Cuisines. From Wikipedia:

American Chinese cuisine, also known as Sino–American cuisine, is a style of Chinese cuisine developed by Chinese Americans. The dishes served in North American Chinese restaurants are modified to suit customers’ tastes and are often quite different from styles common in China. By the late 20th century, it was recognized as one of the many regional styles of Chinese cuisine.

And also from Wikipedia:

Italian-American cuisine (Italian: cucina italoamericana) is a style of Italian cuisine adapted throughout the United States. Italian-American food has been shaped throughout history by various waves of immigrants and their descendants

From that entry, on spaghetti and meatballs:

A dish based on Neapolitan festival dishes involving much smaller meatballs as well as other ingredients, iconic in the United States. The dish as served in the United States is unknown in Italy. Meatballs (Italian: polpette) are not served on top of pasta in Italy.

The Bay of Naples. The visual madeleine. From Wikipedia:

The Gulf of Naples (Italian: Golfo di Napoli), also called the Bay of Naples, is a roughly 15-kilometer-wide (9.3 mi) gulf located along the south-western coast of Italy … It opens to the west into the Mediterranean Sea. It is bordered on the north by the cities of Naples and Pozzuoli, on the east by Mount Vesuvius, and on the south by the Sorrento Peninsula and the main town of the peninsula, Sorrento.


(photo from Sightseeing Tours Italy site)

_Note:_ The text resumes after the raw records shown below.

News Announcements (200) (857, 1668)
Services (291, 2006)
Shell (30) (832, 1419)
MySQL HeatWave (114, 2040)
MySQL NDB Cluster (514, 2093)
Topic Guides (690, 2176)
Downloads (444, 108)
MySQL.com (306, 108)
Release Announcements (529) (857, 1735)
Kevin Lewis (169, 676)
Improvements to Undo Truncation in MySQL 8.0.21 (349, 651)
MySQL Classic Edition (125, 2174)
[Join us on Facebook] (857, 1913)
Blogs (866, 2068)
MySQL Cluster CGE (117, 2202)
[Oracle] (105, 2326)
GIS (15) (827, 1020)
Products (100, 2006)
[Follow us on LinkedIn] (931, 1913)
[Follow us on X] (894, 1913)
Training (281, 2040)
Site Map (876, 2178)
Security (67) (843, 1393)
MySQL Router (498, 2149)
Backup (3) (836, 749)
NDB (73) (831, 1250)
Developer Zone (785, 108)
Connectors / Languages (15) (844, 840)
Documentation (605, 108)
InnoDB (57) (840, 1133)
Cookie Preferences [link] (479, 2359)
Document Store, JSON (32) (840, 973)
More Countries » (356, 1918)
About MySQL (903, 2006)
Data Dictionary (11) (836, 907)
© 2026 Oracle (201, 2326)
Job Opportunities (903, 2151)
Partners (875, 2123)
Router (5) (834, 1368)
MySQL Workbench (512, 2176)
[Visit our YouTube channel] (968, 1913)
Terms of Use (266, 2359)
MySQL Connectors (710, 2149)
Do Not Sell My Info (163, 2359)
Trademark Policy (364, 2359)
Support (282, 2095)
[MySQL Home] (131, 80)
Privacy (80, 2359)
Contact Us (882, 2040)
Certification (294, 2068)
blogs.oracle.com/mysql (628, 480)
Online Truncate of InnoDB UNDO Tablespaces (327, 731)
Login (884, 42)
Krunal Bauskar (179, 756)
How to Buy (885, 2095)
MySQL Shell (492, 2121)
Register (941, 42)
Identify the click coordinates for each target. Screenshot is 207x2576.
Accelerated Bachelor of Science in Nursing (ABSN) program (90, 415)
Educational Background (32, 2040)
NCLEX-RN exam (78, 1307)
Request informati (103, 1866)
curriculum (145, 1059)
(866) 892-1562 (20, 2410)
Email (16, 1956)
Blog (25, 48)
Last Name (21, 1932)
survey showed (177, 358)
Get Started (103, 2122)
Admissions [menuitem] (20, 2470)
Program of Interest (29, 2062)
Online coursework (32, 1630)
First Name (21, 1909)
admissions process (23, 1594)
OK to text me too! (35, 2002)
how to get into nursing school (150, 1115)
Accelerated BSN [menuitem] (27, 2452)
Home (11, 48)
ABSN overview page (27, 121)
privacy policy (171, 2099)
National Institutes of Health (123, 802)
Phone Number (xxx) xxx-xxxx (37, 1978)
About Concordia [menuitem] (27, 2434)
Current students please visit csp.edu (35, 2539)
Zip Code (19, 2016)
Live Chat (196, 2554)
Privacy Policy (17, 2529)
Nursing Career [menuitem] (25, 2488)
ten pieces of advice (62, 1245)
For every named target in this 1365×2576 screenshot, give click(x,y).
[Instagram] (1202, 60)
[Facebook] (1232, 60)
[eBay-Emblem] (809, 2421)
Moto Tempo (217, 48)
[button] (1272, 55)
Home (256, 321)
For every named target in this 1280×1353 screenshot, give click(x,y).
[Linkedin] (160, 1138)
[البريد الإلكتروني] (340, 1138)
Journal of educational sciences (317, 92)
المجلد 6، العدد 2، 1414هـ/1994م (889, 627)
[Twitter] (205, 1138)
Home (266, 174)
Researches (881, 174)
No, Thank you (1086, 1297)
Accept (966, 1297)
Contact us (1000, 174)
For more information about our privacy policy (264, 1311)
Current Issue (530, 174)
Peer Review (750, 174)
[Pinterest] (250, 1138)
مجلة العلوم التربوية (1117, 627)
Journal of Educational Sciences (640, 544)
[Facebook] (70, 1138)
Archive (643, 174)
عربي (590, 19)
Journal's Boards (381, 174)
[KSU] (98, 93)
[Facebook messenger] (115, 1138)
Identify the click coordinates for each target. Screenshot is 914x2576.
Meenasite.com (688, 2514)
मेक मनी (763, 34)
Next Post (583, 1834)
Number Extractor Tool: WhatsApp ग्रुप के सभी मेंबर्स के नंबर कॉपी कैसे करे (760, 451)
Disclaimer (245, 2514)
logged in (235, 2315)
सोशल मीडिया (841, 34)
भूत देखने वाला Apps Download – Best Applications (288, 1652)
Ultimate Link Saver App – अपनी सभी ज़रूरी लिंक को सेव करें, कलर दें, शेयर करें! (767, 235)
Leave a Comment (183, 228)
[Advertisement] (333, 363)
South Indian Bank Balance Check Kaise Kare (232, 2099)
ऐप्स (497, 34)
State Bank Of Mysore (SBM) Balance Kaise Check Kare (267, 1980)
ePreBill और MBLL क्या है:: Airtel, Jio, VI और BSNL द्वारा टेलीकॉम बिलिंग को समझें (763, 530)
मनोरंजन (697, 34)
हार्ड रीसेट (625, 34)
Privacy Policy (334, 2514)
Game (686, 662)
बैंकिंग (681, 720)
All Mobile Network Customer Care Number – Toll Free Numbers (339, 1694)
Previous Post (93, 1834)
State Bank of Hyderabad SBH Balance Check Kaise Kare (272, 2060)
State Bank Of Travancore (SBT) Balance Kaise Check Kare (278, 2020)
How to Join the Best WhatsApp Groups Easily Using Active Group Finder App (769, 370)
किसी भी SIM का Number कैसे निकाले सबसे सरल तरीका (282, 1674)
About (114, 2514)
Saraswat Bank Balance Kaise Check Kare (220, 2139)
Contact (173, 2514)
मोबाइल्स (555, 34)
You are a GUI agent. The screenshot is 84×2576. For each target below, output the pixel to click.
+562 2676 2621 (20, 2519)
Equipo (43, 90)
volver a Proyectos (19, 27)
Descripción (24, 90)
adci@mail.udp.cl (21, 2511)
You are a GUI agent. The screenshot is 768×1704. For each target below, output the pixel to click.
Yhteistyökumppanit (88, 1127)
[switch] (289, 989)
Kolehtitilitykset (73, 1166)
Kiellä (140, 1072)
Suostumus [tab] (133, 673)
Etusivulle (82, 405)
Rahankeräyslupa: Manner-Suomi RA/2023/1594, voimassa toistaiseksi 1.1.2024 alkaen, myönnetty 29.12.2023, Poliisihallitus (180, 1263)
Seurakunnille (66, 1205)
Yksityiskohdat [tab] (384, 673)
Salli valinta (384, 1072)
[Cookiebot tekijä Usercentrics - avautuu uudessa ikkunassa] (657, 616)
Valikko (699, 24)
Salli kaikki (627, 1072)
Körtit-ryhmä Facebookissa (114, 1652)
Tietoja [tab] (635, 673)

… The islands of Capri, Ischia and Procida are located in the Gulf of Naples. The area is a tourist destination, with the seaside Roman ruins of Pompeii and Herculaneum at the foot of Mount Vesuvius (destroyed in the AD 79 eruption of Vesuvius), along the north coast.

 

2 Responses to “American Chinese and Italian-American”

  1. Robert Coren Says:

    My family had similar Chinese-American meals in New York City when I was a child, but hot and sour soup in 1950 strikes me as improbable; I can’t recall encountering it until the late ’60s/early ’70s, when Szechuan cuisine started appearing (in the Boston area, at least) as an alternative to the standard (Americanized) Cantonese.

    • arnold zwicky Says:

      The thing about memories is that they’re constantly being reshaped by later experiences; sometimes this produces entirely fabricated memories, but very often it mixes more or less accurate memories from different times. My recollection of hot and sour soup is vivid, but as you note, it surely can’t be from ca. 1950 in Reading, but no doubt is from the Boston area in the early 60s.